• WORK TO BE COMPLETED:
From the first line to the last, write out the records exactly.

• Stored data entries:
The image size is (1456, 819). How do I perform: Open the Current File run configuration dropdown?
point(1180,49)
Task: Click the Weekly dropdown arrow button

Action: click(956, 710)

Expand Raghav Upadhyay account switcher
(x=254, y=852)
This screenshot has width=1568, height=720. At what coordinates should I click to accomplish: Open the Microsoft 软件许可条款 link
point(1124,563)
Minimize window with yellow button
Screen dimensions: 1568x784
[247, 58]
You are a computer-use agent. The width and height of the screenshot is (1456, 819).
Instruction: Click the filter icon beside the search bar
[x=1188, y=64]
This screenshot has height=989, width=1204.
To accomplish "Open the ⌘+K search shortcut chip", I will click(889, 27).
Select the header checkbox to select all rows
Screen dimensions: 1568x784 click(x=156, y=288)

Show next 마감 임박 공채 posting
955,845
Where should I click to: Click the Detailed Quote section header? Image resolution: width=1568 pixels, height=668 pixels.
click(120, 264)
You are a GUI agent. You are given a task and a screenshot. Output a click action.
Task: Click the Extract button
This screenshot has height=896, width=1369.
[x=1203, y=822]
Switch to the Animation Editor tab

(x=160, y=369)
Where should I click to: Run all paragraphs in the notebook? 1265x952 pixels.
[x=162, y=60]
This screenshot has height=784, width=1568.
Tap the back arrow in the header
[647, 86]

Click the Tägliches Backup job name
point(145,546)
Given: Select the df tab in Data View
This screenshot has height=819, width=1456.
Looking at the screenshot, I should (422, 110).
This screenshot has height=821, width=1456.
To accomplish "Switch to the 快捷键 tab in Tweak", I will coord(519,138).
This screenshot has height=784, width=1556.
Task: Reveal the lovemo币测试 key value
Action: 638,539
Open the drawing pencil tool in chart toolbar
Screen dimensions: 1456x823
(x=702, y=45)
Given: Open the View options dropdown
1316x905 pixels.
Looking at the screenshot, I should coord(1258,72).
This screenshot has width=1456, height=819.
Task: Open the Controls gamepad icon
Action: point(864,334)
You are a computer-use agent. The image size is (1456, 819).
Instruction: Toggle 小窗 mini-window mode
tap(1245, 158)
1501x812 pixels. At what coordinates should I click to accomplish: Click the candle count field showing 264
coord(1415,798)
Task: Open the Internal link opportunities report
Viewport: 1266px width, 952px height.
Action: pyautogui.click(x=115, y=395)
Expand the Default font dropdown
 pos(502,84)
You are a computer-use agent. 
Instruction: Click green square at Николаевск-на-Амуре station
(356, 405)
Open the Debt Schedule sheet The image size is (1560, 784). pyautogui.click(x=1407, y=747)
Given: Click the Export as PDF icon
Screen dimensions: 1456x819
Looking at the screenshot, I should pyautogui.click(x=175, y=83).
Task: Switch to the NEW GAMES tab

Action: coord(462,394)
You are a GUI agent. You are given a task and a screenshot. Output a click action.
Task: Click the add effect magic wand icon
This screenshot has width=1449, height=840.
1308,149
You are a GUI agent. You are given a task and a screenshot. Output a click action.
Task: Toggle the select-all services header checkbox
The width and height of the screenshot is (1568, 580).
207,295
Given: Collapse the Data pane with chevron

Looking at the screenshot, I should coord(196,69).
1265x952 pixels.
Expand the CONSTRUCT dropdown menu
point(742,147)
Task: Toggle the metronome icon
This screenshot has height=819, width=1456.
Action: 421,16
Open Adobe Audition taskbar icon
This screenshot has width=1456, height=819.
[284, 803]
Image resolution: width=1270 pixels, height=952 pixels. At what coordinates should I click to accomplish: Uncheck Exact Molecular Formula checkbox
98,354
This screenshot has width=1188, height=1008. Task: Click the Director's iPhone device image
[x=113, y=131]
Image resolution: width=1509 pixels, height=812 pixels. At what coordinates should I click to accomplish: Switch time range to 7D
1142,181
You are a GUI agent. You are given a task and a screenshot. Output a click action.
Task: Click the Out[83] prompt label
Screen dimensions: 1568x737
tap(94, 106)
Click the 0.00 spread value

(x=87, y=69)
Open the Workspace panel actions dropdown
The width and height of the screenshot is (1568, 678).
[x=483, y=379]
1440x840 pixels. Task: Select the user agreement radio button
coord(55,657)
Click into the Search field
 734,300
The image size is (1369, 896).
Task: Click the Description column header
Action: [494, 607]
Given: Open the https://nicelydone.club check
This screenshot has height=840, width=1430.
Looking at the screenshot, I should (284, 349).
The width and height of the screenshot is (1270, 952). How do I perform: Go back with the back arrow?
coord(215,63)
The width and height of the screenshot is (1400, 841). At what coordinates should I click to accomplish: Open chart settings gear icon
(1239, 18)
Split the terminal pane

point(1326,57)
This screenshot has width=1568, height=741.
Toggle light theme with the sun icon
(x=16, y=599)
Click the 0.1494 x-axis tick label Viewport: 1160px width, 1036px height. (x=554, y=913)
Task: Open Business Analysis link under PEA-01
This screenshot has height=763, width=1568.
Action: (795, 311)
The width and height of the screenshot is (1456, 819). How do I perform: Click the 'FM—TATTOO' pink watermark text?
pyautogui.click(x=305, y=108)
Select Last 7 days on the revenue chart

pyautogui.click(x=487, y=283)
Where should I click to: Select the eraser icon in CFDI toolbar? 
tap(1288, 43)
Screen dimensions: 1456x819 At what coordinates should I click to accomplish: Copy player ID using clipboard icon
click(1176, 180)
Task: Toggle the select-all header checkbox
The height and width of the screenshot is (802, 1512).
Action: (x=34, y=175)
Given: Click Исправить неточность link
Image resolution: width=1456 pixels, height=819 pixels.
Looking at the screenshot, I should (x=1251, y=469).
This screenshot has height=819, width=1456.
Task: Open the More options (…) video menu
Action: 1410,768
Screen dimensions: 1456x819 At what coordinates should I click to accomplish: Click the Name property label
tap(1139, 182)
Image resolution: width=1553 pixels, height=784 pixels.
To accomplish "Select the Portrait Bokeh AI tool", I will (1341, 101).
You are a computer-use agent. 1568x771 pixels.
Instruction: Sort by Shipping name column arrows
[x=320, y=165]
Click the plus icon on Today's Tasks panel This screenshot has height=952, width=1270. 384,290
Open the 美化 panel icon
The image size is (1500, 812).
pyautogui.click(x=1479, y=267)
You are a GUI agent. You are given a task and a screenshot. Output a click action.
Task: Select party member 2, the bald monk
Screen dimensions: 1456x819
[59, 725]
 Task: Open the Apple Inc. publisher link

• ANSWER SPACE:
The image size is (1456, 819). How do I perform: Open the Current File run configuration dropdown?
point(1180,49)
Task: Click the Weekly dropdown arrow button

Action: click(956, 710)

Expand Raghav Upadhyay account switcher
(x=254, y=852)
This screenshot has width=1568, height=720. At what coordinates should I click to accomplish: Open the Microsoft 软件许可条款 link
point(1124,563)
Minimize window with yellow button
Screen dimensions: 1568x784
[247, 58]
You are a computer-use agent. The width and height of the screenshot is (1456, 819).
Instruction: Click the filter icon beside the search bar
[x=1188, y=64]
This screenshot has height=989, width=1204.
To accomplish "Open the ⌘+K search shortcut chip", I will click(889, 27).
Select the header checkbox to select all rows
Screen dimensions: 1568x784 click(x=156, y=288)

Show next 마감 임박 공채 posting
955,845
Where should I click to: Click the Detailed Quote section header? Image resolution: width=1568 pixels, height=668 pixels.
click(120, 264)
You are a GUI agent. You are given a task and a screenshot. Output a click action.
Task: Click the Extract button
This screenshot has height=896, width=1369.
[x=1203, y=822]
Switch to the Animation Editor tab

(x=160, y=369)
Where should I click to: Run all paragraphs in the notebook? 1265x952 pixels.
[x=162, y=60]
This screenshot has height=784, width=1568.
Tap the back arrow in the header
[647, 86]

Click the Tägliches Backup job name
point(145,546)
Given: Select the df tab in Data View
This screenshot has height=819, width=1456.
Looking at the screenshot, I should (422, 110).
This screenshot has height=821, width=1456.
To accomplish "Switch to the 快捷键 tab in Tweak", I will coord(519,138).
This screenshot has height=784, width=1556.
Task: Reveal the lovemo币测试 key value
Action: 638,539
Open the drawing pencil tool in chart toolbar
Screen dimensions: 1456x823
(x=702, y=45)
Given: Open the View options dropdown
1316x905 pixels.
Looking at the screenshot, I should coord(1258,72).
This screenshot has width=1456, height=819.
Task: Open the Controls gamepad icon
Action: point(864,334)
You are a computer-use agent. The image size is (1456, 819).
Instruction: Toggle 小窗 mini-window mode
tap(1245, 158)
1501x812 pixels. At what coordinates should I click to accomplish: Click the candle count field showing 264
coord(1415,798)
Task: Open the Internal link opportunities report
Viewport: 1266px width, 952px height.
Action: pyautogui.click(x=115, y=395)
Expand the Default font dropdown
 pos(502,84)
You are a computer-use agent. 
Instruction: Click green square at Николаевск-на-Амуре station
(356, 405)
Open the Debt Schedule sheet The image size is (1560, 784). pyautogui.click(x=1407, y=747)
Given: Click the Export as PDF icon
Screen dimensions: 1456x819
Looking at the screenshot, I should pyautogui.click(x=175, y=83).
Task: Switch to the NEW GAMES tab

Action: coord(462,394)
You are a GUI agent. You are given a task and a screenshot. Output a click action.
Task: Click the add effect magic wand icon
This screenshot has width=1449, height=840.
1308,149
You are a GUI agent. You are given a task and a screenshot. Output a click action.
Task: Toggle the select-all services header checkbox
The width and height of the screenshot is (1568, 580).
207,295
Given: Collapse the Data pane with chevron

Looking at the screenshot, I should coord(196,69).
1265x952 pixels.
Expand the CONSTRUCT dropdown menu
point(742,147)
Task: Toggle the metronome icon
This screenshot has height=819, width=1456.
Action: 421,16
Open Adobe Audition taskbar icon
This screenshot has width=1456, height=819.
[284, 803]
Image resolution: width=1270 pixels, height=952 pixels. At what coordinates should I click to accomplish: Uncheck Exact Molecular Formula checkbox
98,354
This screenshot has width=1188, height=1008. Task: Click the Director's iPhone device image
[x=113, y=131]
Image resolution: width=1509 pixels, height=812 pixels. At what coordinates should I click to accomplish: Switch time range to 7D
1142,181
You are a GUI agent. You are given a task and a screenshot. Output a click action.
Task: Click the Out[83] prompt label
Screen dimensions: 1568x737
tap(94, 106)
Click the 0.00 spread value

(x=87, y=69)
Open the Workspace panel actions dropdown
The width and height of the screenshot is (1568, 678).
[x=483, y=379]
1440x840 pixels. Task: Select the user agreement radio button
coord(55,657)
Click into the Search field
 734,300
The image size is (1369, 896).
Task: Click the Description column header
Action: [494, 607]
Given: Open the https://nicelydone.club check
This screenshot has height=840, width=1430.
Looking at the screenshot, I should (284, 349).
The width and height of the screenshot is (1270, 952). How do I perform: Go back with the back arrow?
coord(215,63)
The width and height of the screenshot is (1400, 841). At what coordinates should I click to accomplish: Open chart settings gear icon
(1239, 18)
Split the terminal pane

point(1326,57)
This screenshot has width=1568, height=741.
Toggle light theme with the sun icon
(x=16, y=599)
Click the 0.1494 x-axis tick label Viewport: 1160px width, 1036px height. (x=554, y=913)
Task: Open Business Analysis link under PEA-01
This screenshot has height=763, width=1568.
Action: (795, 311)
The width and height of the screenshot is (1456, 819). How do I perform: Click the 'FM—TATTOO' pink watermark text?
pyautogui.click(x=305, y=108)
Select Last 7 days on the revenue chart

pyautogui.click(x=487, y=283)
Where should I click to: Select the eraser icon in CFDI toolbar? 
tap(1288, 43)
Screen dimensions: 1456x819 At what coordinates should I click to accomplish: Copy player ID using clipboard icon
click(1176, 180)
Task: Toggle the select-all header checkbox
The height and width of the screenshot is (802, 1512).
Action: (x=34, y=175)
Given: Click Исправить неточность link
Image resolution: width=1456 pixels, height=819 pixels.
Looking at the screenshot, I should (x=1251, y=469).
This screenshot has height=819, width=1456.
Task: Open the More options (…) video menu
Action: 1410,768
Screen dimensions: 1456x819 At what coordinates should I click to accomplish: Click the Name property label
tap(1139, 182)
Image resolution: width=1553 pixels, height=784 pixels.
To accomplish "Select the Portrait Bokeh AI tool", I will (1341, 101).
You are a computer-use agent. 1568x771 pixels.
Instruction: Sort by Shipping name column arrows
[x=320, y=165]
Click the plus icon on Today's Tasks panel This screenshot has height=952, width=1270. 384,290
Open the 美化 panel icon
The image size is (1500, 812).
pyautogui.click(x=1479, y=267)
You are a GUI agent. You are given a task and a screenshot. Output a click action.
Task: Select party member 2, the bald monk
Screen dimensions: 1456x819
[59, 725]
 Task: Open the Apple Inc. publisher link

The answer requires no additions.